## [WHAT IS BEING ASKED]
Can you copy out every one of the records below word for word, with nothing changed?

Element lookup records

_ _ _

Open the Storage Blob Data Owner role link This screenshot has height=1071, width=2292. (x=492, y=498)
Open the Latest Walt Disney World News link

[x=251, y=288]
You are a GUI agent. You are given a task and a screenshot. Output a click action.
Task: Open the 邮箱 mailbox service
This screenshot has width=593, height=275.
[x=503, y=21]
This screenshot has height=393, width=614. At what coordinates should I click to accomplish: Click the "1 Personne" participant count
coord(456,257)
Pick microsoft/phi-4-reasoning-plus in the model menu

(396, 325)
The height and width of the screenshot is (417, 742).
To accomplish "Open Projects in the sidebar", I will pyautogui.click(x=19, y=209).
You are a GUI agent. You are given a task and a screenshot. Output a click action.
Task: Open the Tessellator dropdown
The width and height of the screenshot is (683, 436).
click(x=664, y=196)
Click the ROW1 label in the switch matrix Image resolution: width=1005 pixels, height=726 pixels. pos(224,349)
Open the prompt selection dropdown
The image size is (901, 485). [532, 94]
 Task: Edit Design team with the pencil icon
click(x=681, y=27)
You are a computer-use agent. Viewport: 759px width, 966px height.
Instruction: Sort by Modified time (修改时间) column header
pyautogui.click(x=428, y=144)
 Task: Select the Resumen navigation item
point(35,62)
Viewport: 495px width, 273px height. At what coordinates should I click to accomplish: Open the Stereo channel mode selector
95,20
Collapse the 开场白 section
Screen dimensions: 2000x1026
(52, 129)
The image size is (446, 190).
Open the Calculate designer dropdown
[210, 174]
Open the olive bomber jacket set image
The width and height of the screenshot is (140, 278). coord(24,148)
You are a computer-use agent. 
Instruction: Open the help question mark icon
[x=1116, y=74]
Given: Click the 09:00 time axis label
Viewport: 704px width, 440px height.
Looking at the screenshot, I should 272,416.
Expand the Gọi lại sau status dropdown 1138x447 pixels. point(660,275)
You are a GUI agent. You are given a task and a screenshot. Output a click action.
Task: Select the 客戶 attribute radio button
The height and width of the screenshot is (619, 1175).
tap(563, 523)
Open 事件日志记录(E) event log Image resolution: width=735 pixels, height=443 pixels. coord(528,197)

_ _ _

## [PROBLEM SOLUTION]
Open the Storage Blob Data Owner role link This screenshot has height=1071, width=2292. (x=492, y=498)
Open the Latest Walt Disney World News link

[x=251, y=288]
You are a GUI agent. You are given a task and a screenshot. Output a click action.
Task: Open the 邮箱 mailbox service
This screenshot has width=593, height=275.
[x=503, y=21]
This screenshot has height=393, width=614. At what coordinates should I click to accomplish: Click the "1 Personne" participant count
coord(456,257)
Pick microsoft/phi-4-reasoning-plus in the model menu

(396, 325)
The height and width of the screenshot is (417, 742).
To accomplish "Open Projects in the sidebar", I will pyautogui.click(x=19, y=209).
You are a GUI agent. You are given a task and a screenshot. Output a click action.
Task: Open the Tessellator dropdown
The width and height of the screenshot is (683, 436).
click(x=664, y=196)
Click the ROW1 label in the switch matrix Image resolution: width=1005 pixels, height=726 pixels. pos(224,349)
Open the prompt selection dropdown
The image size is (901, 485). [532, 94]
 Task: Edit Design team with the pencil icon
click(x=681, y=27)
You are a computer-use agent. Viewport: 759px width, 966px height.
Instruction: Sort by Modified time (修改时间) column header
pyautogui.click(x=428, y=144)
 Task: Select the Resumen navigation item
point(35,62)
Viewport: 495px width, 273px height. At what coordinates should I click to accomplish: Open the Stereo channel mode selector
95,20
Collapse the 开场白 section
Screen dimensions: 2000x1026
(52, 129)
The image size is (446, 190).
Open the Calculate designer dropdown
[210, 174]
Open the olive bomber jacket set image
The width and height of the screenshot is (140, 278). coord(24,148)
You are a computer-use agent. 
Instruction: Open the help question mark icon
[x=1116, y=74]
Given: Click the 09:00 time axis label
Viewport: 704px width, 440px height.
Looking at the screenshot, I should 272,416.
Expand the Gọi lại sau status dropdown 1138x447 pixels. point(660,275)
You are a GUI agent. You are given a task and a screenshot. Output a click action.
Task: Select the 客戶 attribute radio button
The height and width of the screenshot is (619, 1175).
tap(563, 523)
Open 事件日志记录(E) event log Image resolution: width=735 pixels, height=443 pixels. coord(528,197)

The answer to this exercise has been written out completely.